Monday, August 13, 2007

Guns or Butter

One of the sections of the Washington Post that I try and read most closely and most religiously is the Outlooks section. The Sunday Post is a bit of a guilty pleasure, because I should be doing more to get things done on Sunday instead of sitting around in a pair of shorts and just reading.

But I came across this article about Afghanistan and the current military-political situation.

Two things jumped out at me. One, this guy is a heck of a writer because look at his opening two grafs:

On a highway north of Kabul last month, an American soldier aimed a machine gun at my car from the turret of his armored Humvee. In the split second for which our eyes locked, I had a revelation: To a man with a weapon, everything looks like a threat.

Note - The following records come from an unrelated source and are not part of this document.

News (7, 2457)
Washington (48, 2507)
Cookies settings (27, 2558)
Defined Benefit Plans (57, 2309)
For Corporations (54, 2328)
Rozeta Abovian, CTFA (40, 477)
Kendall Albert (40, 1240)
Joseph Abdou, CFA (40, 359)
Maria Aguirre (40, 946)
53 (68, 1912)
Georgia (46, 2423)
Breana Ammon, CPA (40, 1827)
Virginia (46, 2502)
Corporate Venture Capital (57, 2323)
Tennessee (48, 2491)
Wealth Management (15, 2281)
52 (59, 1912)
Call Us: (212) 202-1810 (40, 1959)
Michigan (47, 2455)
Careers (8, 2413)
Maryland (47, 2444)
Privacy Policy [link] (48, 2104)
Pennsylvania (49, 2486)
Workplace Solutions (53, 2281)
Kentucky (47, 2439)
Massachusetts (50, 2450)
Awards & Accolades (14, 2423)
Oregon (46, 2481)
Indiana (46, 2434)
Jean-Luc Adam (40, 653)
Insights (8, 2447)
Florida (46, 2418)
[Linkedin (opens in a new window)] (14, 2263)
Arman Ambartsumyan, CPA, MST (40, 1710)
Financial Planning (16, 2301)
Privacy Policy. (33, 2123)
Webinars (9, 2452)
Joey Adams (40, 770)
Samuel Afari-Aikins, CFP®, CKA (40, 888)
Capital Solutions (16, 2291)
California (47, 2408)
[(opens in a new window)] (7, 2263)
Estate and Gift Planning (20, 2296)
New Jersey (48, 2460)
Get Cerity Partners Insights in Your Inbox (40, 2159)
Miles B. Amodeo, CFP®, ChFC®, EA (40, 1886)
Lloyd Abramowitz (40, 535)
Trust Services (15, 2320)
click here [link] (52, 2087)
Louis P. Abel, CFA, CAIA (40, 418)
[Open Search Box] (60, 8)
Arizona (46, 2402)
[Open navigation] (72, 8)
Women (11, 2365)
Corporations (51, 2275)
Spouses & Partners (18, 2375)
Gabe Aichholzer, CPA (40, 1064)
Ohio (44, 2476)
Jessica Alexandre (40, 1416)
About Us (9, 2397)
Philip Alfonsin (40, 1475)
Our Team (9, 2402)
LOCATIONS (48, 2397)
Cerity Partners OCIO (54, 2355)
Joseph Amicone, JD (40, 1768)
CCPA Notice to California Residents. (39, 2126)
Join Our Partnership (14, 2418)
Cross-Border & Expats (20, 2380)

I had served as an infantry officer in Afghanistan in 2001-02 and in Iraq in 2003, but this was my first time on the other end of an American machine gun. It's not something I'll forget. It's not the sort of thing ordinary Afghans forget, either, and it reminded me that heavy-handed military tactics can alienate the people we're trying to help while playing into the hands of the people we're trying to defeat.

Welcome to the paradoxical world of counterinsurgency warfare -- the kind of war you win by not shooting.


The second paragraph is exactly the type of thinking that hasn't happened enough. In the famous "battle for hearts and minds" that is what is most important, according to our military leaders, I know that I forget to think about it that way. And yeah, there is no way that I'm going to stare down the business end of a fully automatic machine gun and like the person shooting it at me. No way, that's way too frightening.

A lot of officers and people thinking about it do get that. That's why we have success when we remember these things, why Coke, MTV, jeans and American fashion have taken over the world. They're what people want.

That's not to say that sometimes you don't need to have people looking down the business end of a machine gun. There is a huge place for that, and, as we saw after the U.S. Embassy bombings and the lack of American response (thank you Bubba ... go with the light intern version next time), it's the only thing that makes radical Islam respect us. They see a lack of military response as being weak. We need "force projection" and it's worked to keep any terrorist attacks from coming over since we started using it. For that, my congratulations and thanks to the members of the Armed Forces who understand that and want to be over there. Godspeed.

The second point that the article raised for me though was that the Romans knew this. Here's the graf that made me think it most obviously:

Consider, for example, the question of roads. When U.N. teams begin building new stretches of road in volatile Afghan provinces such as Zabul and Kandahar, insurgents inevitably attack the workers. But as the projects progress and villagers begin to see the benefits of having paved access to markets and health care, the Taliban attacks become less frequent. New highways then extend the reach of the Karzai administration into previously inaccessible areas, making a continuous Afghan police presence possible and helping lower the overall level of violence -- no mean feat in a country larger and more populous than Iraq, with a shaky central government.

Isn't this what the legendary aphorism summed up so nicely: All roads lead to Rome? Why did the Romans build all those roads that linked everything together? Yes, partly it was to allow their centurions and Legions to march all over quickly, and in force, taking out any large population center. But it was also for the points that Nathaniel Fick makes, in that they realized that the Roman culture spread along the roads, allowed trade, and made everyone better off, reducing drastically the likelihood that Roman forces would have to march down them.

It's a lesson that those Centurions, standing in a building consciously built to mirror the marble of Roman architecture in a city that recalls the glories of Rome, can drive home to the next group of policy wonks getting off their Metro trains and heading to work on Capitol Hill every morning: the mix is what matters.